- _TASK INSTRUCTIONS_: Only the lines from the one bearing "Open the Webhook settings item" through the end of the listing belong in your response, restated word for word and without pictures.

==================================================

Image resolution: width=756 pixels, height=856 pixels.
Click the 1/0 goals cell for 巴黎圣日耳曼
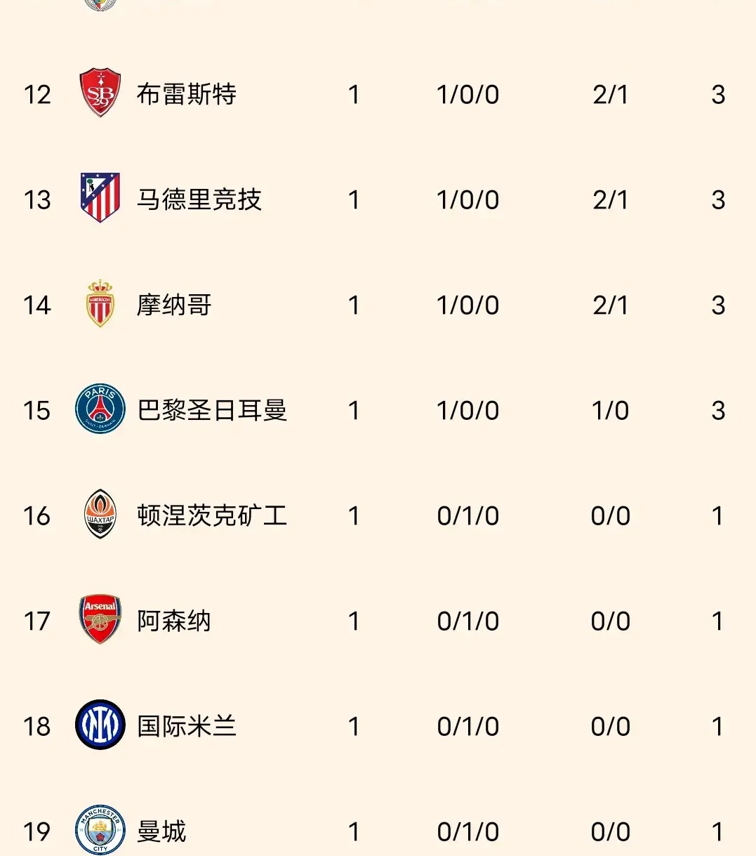[610, 411]
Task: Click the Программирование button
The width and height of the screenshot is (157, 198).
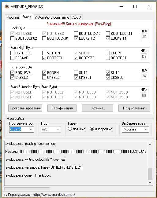Action: tap(25, 108)
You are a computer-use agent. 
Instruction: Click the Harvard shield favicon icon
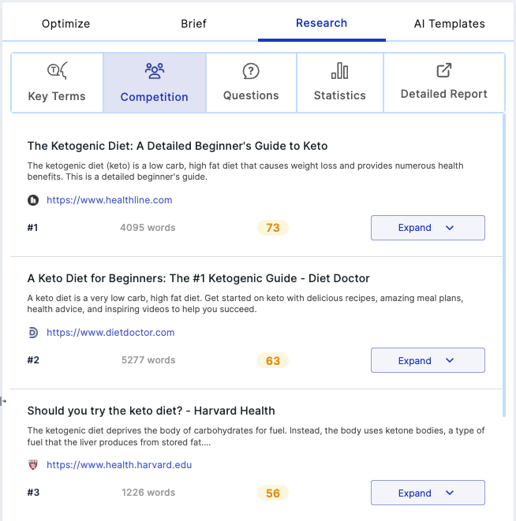[x=33, y=465]
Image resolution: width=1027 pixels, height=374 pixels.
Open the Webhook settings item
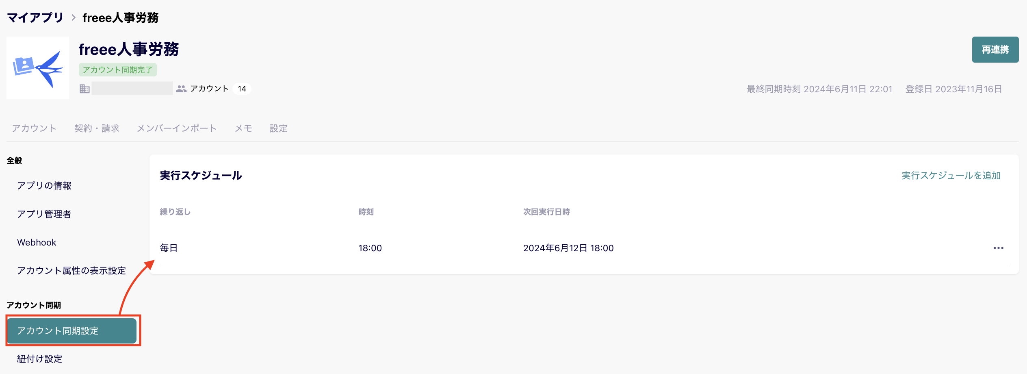coord(37,242)
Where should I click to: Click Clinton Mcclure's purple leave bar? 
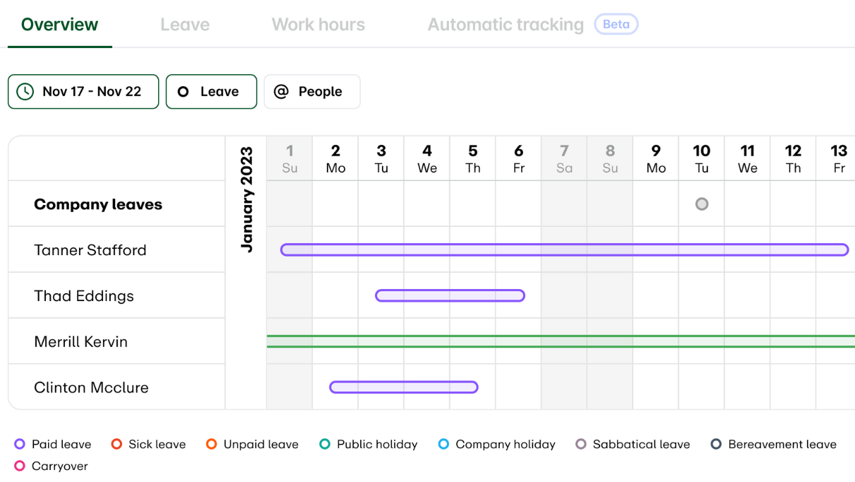point(404,387)
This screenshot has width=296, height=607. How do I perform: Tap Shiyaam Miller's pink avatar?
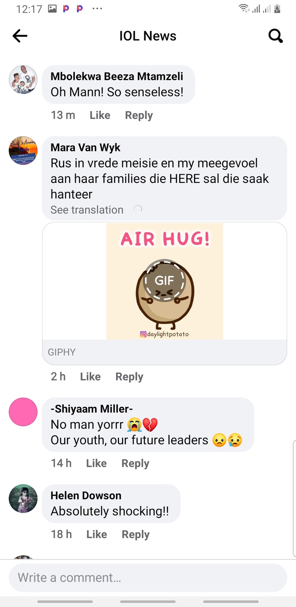[x=23, y=412]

==================================================

- _SOLUTION_:
Open the Webhook settings item
coord(37,242)
Where should I click to: Click Clinton Mcclure's purple leave bar? 
point(404,387)
This screenshot has width=296, height=607. How do I perform: Tap Shiyaam Miller's pink avatar?
[x=23, y=412]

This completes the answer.